Geralmente, os miomas não provocam sintomas ou requer tratamento. Mas, se você tem mioma e está planejando engravidar, o seu ginecologista controlará a sua evolução de perto para evitar complicações.

Embora seja um transtorno relativamente frequente, a maioria dos miomas não requer tratamento. Em todo caso, você deve consultar o ginecologista, especialmente se estiver grávida ou se planeja ser mãe no futuro. Os miomas, também conhecidos como fibromas uterinos, não são nada mais do que tumores benignos, ou seja, massas de tecido muscular que crescem dentro do útero e miométrio, camada do útero do tipo muscular.

O seu surgimento e crescimento está diretamente relacionado com a existência de estrógenos. Por isso, é raro que apareçam na mulher antes da primeira menstruação ou depois da menopausa. Na maioria dos casos os sintomas dos miomas são nulos. Somente uma pequena porcentagem podem causar metrorragias importantes, hemorragias vaginais procedente do útero que não está associada ao ciclo menstrual, dor abdominal ou pélvica ou sintomas compressivos nos órgãos vizinhos. Se você não tiver sintomas graves ou não modificam o seu tamanho, não requer tratamento.

Mioma durante a gravidez:

A mulher, durante a gravidez, experimenta um aumento do nível de estrógenos, algo que pode fazer variar a situação do mioma. O mais comum é que a mudança hormonal provoque o seu crescimento, mas também é certo que se observam casos em que este manteve o seu tamanho ou inclusive diminuiu.
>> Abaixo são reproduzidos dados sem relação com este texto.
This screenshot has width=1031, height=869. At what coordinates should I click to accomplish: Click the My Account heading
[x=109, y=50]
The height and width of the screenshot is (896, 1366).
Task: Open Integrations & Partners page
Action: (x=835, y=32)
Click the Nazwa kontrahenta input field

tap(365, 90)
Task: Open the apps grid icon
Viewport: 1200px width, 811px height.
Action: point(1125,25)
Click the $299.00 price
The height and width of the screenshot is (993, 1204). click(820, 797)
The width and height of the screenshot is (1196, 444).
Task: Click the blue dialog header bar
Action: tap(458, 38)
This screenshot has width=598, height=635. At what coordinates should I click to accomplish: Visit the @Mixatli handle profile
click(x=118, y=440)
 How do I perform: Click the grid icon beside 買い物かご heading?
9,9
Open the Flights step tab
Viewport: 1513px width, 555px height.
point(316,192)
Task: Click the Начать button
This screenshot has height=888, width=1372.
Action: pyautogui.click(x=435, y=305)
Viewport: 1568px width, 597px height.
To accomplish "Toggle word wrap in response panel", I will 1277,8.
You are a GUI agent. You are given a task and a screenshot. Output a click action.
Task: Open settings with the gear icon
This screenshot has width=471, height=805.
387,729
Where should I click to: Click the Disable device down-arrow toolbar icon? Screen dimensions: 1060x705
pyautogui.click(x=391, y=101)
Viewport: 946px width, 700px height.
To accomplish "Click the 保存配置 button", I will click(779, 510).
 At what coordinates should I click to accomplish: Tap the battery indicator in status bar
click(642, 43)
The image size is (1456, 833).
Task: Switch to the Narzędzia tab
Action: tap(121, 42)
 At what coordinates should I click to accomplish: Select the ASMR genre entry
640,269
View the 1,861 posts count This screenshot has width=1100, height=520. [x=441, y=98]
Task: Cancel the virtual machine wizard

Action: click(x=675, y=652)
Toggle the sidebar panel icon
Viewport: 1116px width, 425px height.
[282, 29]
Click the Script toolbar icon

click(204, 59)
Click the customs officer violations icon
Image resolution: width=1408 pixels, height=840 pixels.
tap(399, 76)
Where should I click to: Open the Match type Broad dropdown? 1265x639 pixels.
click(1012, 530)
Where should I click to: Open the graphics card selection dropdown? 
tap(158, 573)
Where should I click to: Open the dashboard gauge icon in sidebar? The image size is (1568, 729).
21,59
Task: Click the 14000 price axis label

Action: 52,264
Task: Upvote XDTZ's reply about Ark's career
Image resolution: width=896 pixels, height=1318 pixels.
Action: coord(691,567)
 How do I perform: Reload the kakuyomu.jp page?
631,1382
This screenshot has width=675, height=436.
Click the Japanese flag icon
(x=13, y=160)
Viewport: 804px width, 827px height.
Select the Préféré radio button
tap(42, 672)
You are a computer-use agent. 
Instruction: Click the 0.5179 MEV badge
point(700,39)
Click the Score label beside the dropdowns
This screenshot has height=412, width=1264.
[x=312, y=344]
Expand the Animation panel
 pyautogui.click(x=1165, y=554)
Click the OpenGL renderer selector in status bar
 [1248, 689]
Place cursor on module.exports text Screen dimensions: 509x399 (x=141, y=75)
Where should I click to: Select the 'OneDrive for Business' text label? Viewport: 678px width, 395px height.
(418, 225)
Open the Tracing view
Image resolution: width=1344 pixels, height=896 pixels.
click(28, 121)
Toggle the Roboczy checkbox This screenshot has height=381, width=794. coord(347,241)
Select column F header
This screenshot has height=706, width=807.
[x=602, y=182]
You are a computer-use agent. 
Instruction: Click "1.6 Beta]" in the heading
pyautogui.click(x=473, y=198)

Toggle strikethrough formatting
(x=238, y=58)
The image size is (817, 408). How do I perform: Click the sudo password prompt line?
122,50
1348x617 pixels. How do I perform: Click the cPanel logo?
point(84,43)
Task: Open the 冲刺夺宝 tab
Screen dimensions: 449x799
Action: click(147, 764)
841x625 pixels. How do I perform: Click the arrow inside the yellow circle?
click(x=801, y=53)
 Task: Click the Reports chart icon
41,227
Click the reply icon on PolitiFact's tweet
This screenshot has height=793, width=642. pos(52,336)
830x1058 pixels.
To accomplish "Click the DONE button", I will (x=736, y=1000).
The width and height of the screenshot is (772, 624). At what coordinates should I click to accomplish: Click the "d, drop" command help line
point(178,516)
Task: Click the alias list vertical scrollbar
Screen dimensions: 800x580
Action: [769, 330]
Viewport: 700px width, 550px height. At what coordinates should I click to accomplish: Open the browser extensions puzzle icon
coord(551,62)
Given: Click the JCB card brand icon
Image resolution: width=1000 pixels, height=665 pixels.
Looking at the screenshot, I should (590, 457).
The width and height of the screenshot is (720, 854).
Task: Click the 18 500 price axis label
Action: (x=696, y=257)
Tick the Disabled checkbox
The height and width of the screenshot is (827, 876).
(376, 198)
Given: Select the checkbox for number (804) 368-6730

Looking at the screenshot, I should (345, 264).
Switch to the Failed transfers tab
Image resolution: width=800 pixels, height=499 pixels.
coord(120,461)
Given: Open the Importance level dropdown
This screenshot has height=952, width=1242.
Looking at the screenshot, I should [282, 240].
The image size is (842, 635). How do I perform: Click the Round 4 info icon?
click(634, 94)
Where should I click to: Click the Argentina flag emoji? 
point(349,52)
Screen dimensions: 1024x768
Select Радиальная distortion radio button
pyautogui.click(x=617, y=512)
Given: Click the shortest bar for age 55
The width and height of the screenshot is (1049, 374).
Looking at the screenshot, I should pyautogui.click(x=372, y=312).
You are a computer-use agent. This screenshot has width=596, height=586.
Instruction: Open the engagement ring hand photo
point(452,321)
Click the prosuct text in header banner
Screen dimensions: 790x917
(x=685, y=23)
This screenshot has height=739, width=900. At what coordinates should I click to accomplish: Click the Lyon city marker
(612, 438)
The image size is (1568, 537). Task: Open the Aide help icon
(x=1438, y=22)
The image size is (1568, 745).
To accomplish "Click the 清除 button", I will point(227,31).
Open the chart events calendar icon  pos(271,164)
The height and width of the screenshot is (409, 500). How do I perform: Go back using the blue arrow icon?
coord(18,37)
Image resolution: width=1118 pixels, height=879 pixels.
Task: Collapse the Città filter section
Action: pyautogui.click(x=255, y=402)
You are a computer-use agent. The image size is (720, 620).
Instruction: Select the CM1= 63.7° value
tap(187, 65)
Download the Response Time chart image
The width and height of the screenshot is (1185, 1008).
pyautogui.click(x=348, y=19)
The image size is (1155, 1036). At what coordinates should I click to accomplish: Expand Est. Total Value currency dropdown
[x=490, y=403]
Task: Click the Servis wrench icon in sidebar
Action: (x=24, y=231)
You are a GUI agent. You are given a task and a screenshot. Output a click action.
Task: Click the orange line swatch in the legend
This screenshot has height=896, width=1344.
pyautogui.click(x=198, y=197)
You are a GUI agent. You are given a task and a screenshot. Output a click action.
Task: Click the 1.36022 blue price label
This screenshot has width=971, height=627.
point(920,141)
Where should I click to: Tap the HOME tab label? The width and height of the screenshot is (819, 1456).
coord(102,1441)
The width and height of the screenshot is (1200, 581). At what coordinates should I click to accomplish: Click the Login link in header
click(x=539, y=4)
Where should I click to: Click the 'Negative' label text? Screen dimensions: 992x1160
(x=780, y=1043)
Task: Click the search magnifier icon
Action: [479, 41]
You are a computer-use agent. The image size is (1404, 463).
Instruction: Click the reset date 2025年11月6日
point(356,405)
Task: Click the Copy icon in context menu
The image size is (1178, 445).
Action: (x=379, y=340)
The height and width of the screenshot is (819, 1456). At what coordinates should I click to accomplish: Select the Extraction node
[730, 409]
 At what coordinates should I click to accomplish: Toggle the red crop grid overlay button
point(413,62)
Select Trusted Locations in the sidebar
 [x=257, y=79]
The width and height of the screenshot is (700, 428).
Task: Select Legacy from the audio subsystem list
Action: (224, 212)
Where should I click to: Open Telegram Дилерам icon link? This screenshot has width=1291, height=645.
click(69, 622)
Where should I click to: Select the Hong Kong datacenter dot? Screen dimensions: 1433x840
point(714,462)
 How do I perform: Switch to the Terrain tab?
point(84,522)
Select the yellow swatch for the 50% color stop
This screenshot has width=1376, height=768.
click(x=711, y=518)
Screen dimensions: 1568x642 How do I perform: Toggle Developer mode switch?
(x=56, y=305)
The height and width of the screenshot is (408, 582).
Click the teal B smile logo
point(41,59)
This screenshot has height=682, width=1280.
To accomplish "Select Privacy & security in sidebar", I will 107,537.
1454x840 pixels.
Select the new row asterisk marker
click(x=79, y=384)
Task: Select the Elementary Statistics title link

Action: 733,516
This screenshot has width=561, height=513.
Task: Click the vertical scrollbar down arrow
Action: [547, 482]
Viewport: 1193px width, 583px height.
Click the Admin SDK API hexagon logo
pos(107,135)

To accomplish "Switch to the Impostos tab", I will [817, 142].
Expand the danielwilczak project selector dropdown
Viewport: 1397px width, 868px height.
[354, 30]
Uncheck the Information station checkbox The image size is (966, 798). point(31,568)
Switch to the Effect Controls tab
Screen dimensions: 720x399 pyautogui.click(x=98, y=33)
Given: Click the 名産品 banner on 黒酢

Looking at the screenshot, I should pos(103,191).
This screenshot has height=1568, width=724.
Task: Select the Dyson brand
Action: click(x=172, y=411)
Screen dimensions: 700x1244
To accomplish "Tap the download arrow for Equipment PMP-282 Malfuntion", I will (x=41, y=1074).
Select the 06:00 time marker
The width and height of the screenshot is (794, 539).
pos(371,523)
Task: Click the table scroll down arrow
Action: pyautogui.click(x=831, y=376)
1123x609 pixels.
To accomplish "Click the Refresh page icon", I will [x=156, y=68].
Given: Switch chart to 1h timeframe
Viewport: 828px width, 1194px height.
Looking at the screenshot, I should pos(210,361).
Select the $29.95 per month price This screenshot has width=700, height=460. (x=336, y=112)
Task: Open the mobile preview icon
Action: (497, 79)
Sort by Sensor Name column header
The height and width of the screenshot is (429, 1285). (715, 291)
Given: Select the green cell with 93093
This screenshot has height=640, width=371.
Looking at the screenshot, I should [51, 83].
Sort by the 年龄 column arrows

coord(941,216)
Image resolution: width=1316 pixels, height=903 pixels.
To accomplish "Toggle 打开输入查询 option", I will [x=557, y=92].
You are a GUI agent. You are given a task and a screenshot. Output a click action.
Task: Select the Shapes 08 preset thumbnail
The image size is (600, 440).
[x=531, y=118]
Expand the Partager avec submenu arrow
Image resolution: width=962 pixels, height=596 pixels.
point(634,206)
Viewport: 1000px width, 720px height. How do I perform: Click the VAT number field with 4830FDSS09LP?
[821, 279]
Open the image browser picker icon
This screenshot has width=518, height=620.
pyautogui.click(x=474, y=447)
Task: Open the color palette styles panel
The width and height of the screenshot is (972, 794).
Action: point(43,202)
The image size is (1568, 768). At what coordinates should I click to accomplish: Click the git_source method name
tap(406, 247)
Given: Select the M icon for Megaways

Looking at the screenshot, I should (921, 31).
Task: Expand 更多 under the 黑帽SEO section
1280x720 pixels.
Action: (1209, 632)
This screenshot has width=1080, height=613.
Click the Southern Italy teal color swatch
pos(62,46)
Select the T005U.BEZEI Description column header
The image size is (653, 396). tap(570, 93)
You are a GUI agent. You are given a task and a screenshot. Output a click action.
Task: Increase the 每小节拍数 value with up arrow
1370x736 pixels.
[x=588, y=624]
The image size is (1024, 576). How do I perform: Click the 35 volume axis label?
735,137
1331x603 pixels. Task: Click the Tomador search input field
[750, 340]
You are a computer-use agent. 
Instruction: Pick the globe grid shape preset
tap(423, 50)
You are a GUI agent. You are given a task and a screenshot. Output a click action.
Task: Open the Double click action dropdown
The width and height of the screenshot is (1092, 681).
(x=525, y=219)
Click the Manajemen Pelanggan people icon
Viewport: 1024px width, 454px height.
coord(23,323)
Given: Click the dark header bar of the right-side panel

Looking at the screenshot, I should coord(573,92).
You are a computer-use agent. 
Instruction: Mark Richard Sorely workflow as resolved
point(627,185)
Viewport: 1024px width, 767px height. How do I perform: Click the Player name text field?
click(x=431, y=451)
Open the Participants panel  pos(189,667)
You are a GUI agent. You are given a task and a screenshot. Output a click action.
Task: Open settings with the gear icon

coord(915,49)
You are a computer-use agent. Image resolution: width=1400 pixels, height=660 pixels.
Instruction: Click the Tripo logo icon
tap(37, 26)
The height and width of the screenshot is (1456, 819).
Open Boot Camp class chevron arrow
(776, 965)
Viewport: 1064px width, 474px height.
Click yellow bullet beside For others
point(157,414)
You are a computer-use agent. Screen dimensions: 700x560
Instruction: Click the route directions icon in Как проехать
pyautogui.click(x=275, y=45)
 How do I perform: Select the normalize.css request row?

De qualquer maneira, o seu ginecologista controlará a sua evolução já que se aumentarem excessivamente de tamanho é possível que dê lugar a determinadas complicações, por um lado, podem comprometer o desenvolvimento normal do feto, provocando o que se conhece como Crescimento Intrauterino Retardado, e por outro, favorecer a aparição do desprendimento da placenta ou aumentar o risco de parto prematuro. E quanto ao parto, os problemas podem vir pela localização do mioma, Se este estiver situado na zona mais baixa, pode crescer na frente do feto e se tornar um obstáculo no canal de parto. Neste caso, será essencial realizar uma cesariana. Quando o mioma não interfere no caminho da saída do feto, é possível o parto via vaginal.

Como e porque são tratados?

A decisão de tratar o mioma será motivada pelos sintomas que produzem na saúde ou pelo seu tamanho ou número, se são muitos ou se superam três cm é aconselhável extirpa-los.

As alternativas são:

Terapias farmacológicas: os medicamentos procuram diminuir a presença de estrógenos no organismo, embora não consigam a eliminação completa do mioma, reduzem o seu tamanho.

Intervenção Cirúrgica: existem duas opções. A primeira é a histeroscopia cirúrgica. Nela, a extirpação é produzida através de uma pequena câmera que é introduzida no útero. É utilizada em miomas de tamanho pequeno, localizados na cavidade intrauterina ou que estão em contato com ela. A recuperação pós-operatória é rápida. Outras alternativas cirúrgicas são a miomectomia e a histerectomia. No primeiro caso, é realizada a reconstrução do útero na mesma cirúrgica. No segundo é realizada a extirpação total do útero.

Embolização das artérias uterinas. É um passo intermediário entre o tratamento farmacológico e o cirúrgico. O objetivo é evitar que o fornecimento de sangue chegue ao mioma produzindo a morte do tumor. É uma intervenção simples e segura.

Eu tenho um cisto:

Os cistos ovarianos também podem surgir antes ou depois da gravidez. Mas neste caso, normalmente não afetam a gravidez. Se desenvolvem dentro do ovário ou em sua superfície e apenas nesses casos em que a origem é desconhecida muitas vezes requer tratamento. A única alteração que pode afetar a gravidez é a irregularidade que produzem os ciclos de ovulação. No entanto, através de medicação, geralmente corrigem o problema.